[Activity]: A faithful copy of all the records is needed, with the pictures omitted.

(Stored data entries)

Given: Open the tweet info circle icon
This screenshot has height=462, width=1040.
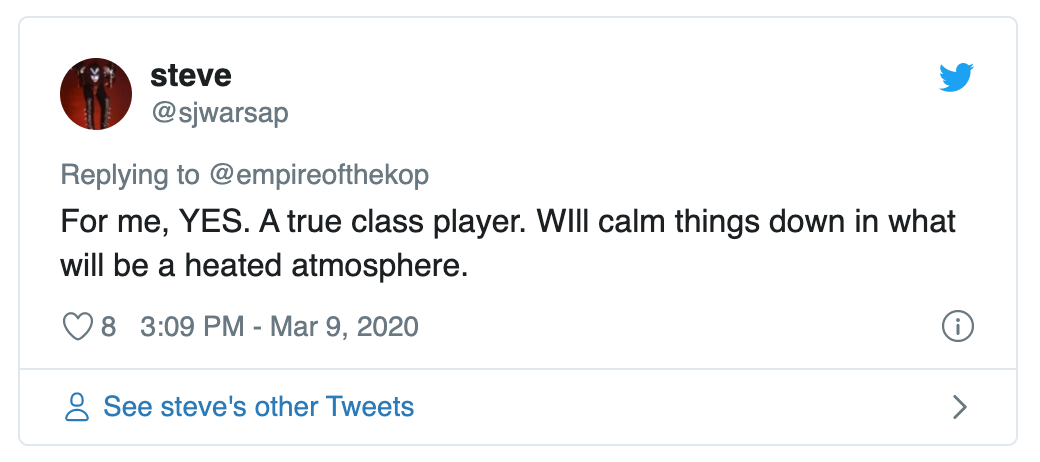Looking at the screenshot, I should (958, 327).
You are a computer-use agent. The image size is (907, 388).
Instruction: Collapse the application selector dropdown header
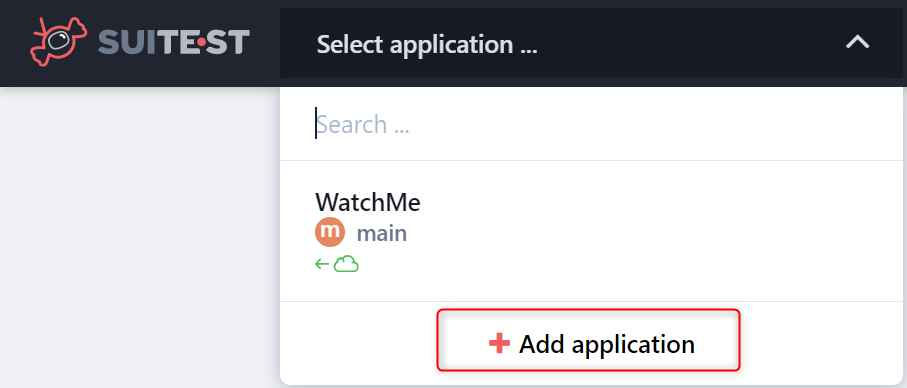pos(593,43)
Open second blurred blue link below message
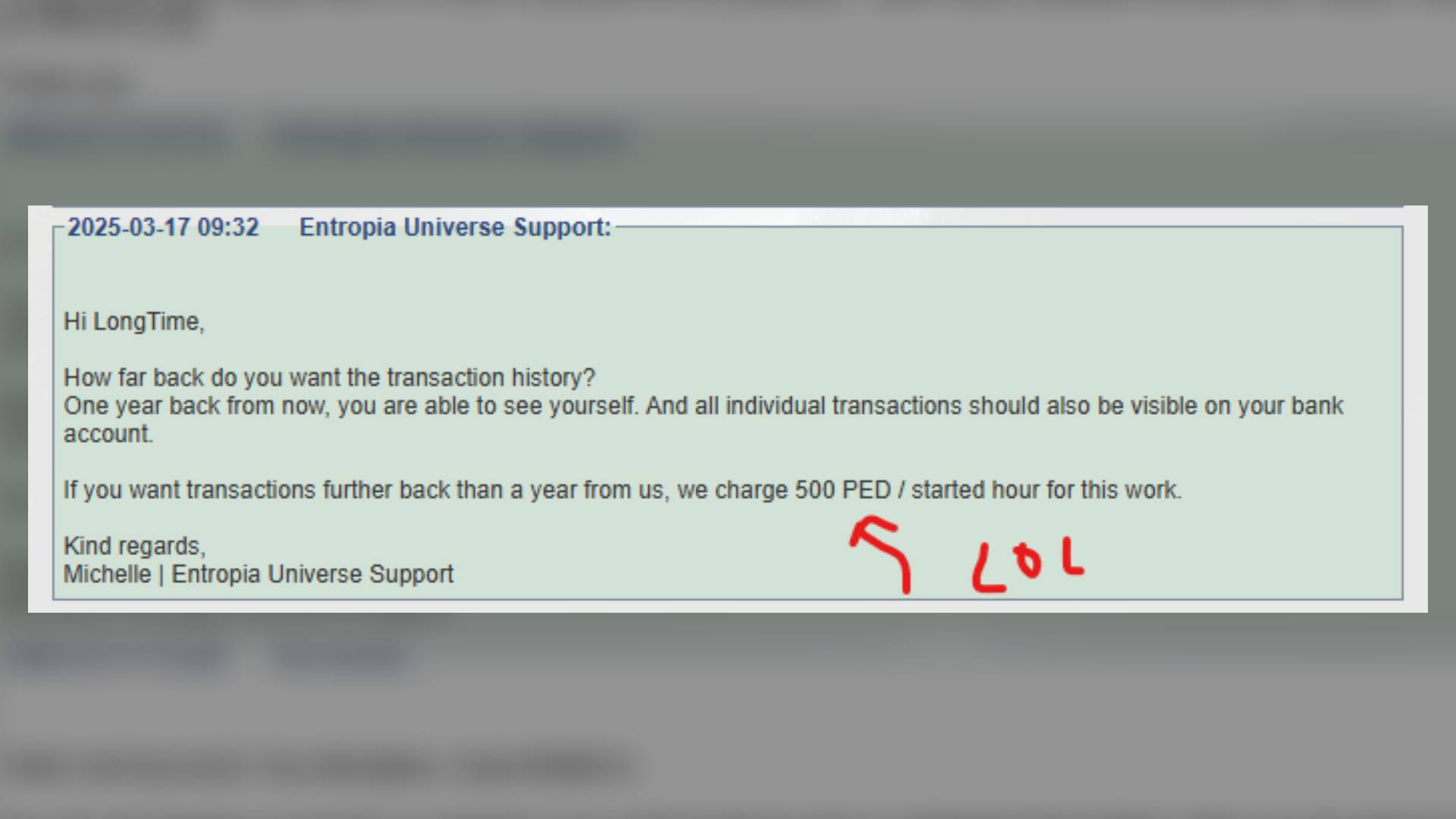Image resolution: width=1456 pixels, height=819 pixels. [339, 655]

[Solution]:
Given: Open the tweet info circle icon
This screenshot has height=462, width=1040.
Looking at the screenshot, I should (958, 327).
You are a computer-use agent. The image size is (907, 388).
Instruction: Collapse the application selector dropdown header
pos(593,43)
Open second blurred blue link below message
Image resolution: width=1456 pixels, height=819 pixels. [339, 655]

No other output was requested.